● INSTRUCTIONS TO FOLLOW:
Only the lines from the one containing "[Map camera controls] (362, 1580)" through the end of the material are to be echoed, each exactly as it appears.

● EXTRACTED ENTRIES:
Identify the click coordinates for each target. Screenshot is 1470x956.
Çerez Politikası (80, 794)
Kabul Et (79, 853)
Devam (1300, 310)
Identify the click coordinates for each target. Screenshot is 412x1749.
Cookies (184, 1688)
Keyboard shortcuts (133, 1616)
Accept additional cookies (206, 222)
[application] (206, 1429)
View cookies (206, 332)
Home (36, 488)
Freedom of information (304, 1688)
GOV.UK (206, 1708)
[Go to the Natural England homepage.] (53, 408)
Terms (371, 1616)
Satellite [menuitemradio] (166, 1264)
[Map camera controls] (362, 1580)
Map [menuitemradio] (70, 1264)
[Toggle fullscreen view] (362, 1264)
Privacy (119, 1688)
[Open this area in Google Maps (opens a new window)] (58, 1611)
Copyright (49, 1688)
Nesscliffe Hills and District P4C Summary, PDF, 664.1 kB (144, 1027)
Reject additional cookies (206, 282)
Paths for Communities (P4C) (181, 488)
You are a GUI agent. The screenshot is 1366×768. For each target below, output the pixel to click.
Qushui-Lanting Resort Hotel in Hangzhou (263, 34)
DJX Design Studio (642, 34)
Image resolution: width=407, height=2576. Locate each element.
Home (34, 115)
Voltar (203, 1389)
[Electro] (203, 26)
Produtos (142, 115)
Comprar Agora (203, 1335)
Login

● ANSWER BOX:
[Map camera controls] (362, 1580)
Map [menuitemradio] (70, 1264)
[Toggle fullscreen view] (362, 1264)
Privacy (119, 1688)
[Open this area in Google Maps (opens a new window)] (58, 1611)
Copyright (49, 1688)
Nesscliffe Hills and District P4C Summary, PDF, 664.1 kB (144, 1027)
Reject additional cookies (206, 282)
Paths for Communities (P4C) (181, 488)
You are a GUI agent. The screenshot is 1366×768. For each target below, output the pixel to click.
Qushui-Lanting Resort Hotel in Hangzhou (263, 34)
DJX Design Studio (642, 34)
Image resolution: width=407, height=2576. Locate each element.
Home (34, 115)
Voltar (203, 1389)
[Electro] (203, 26)
Produtos (142, 115)
Comprar Agora (203, 1335)
Login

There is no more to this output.